5. How do you explain the “black box” of predictive modeling to non-analytic clients? What analogies and examples do you use?
While predictive modeling can be viewed as a black box where data is fed in and somehow, predictions come out at the end; I don’t have this view. It is true that data is used to extract patterns and trends and these patterns and trends are used to make prediction. While these patterns and trends can be complex, we like to provide examples (based on a given client’s data) that can be expressed as rules — e.g. If the patient has insurance company X, and has lab charges above a certain threshold and has a given ICD-9 diagnosis code, this results in a high denial rate. We can then go right to the source data to easily verify with the client all of the cases that satisfy the rule and show them their denial rate over these cases.
6. How important is it in creating an analytic culture for your clients to drive substantial and sustainable value? Can you share a success story?
Our clients who have created an analytic culture tend to see very good ROI values in their analytic and work driver investment. When a client focuses on data integrity, initially planning and regularly discussing analytics and reporting needs they typically see ROI of 4 or more to 1.
7. From your experience, how has healthcare reform impacted revenue cycle management? Does increased patient responsibility for healthcare payments help or hinder? Can analytics help this new process? Can you explain why a “self-pay” prediction model can help?
As is common in the industry, more and more of the financial responsibility for healthcare is falling on the shoulders of the patient. This is a great example of an area ripe for a predictive model to help out. In the case of self-pay, knowing the likelihood that a patient will pay the portion of their healthcare bill for which they are responsible allows providers to be smarter about how they handle these patients. Rather than turning them over to collections, if you know that a group of patients are very likely to pay (based on current data and past payment history), then it is better to wait awhile longer for their payment vs giving a slice of it to a collection agency.
8. How do you position analytics from being a cost center to a value center?
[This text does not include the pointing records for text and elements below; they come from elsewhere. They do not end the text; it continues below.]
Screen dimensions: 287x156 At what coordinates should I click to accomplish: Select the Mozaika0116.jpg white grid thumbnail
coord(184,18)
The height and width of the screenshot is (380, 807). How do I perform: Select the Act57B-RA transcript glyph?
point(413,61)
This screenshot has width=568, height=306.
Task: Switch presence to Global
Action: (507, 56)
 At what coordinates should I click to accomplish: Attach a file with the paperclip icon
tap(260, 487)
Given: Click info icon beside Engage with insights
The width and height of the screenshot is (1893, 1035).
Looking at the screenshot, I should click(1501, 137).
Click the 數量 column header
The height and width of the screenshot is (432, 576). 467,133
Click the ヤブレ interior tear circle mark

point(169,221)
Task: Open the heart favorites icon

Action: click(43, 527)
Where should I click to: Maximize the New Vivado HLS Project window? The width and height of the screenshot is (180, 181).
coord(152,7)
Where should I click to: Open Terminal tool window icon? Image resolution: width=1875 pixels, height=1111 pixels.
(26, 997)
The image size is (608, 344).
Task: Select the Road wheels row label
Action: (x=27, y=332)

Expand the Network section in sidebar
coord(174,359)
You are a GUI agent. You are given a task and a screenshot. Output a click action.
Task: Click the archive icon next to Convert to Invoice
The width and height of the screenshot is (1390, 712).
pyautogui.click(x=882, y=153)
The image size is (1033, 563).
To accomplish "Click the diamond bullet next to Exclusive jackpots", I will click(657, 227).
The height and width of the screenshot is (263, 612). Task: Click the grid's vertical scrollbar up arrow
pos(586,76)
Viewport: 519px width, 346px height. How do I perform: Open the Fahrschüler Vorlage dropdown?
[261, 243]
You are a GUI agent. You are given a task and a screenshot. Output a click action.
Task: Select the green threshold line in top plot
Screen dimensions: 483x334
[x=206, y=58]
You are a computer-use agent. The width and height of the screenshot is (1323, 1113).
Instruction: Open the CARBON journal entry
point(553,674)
Can you provide a client success story?
By coupling analytics and predictive modeling with the best actions to take to increase reimbursement, analytic and modeling investments allow the provider to recoup the reimbursement for all of the services they’re providing to a patient. Clients who are seeing ROI of 4 or more to 1 know that their analytic investment is not a “cost center”.
9. Through the increasing use of big data, how do you see the healthcare industry evolve over the next few years?
Absolutely. Healthcare is definitely a “big data” field — personal devices are producing health data every few seconds, EHRs are storing the details of historic interactions that providers are having with patients, etc. Bring in images, etc. and that’s a lot of data. The challenge is to filter through these huge data stores to identify care patterns and treatments that optimize outcomes while controlling costs.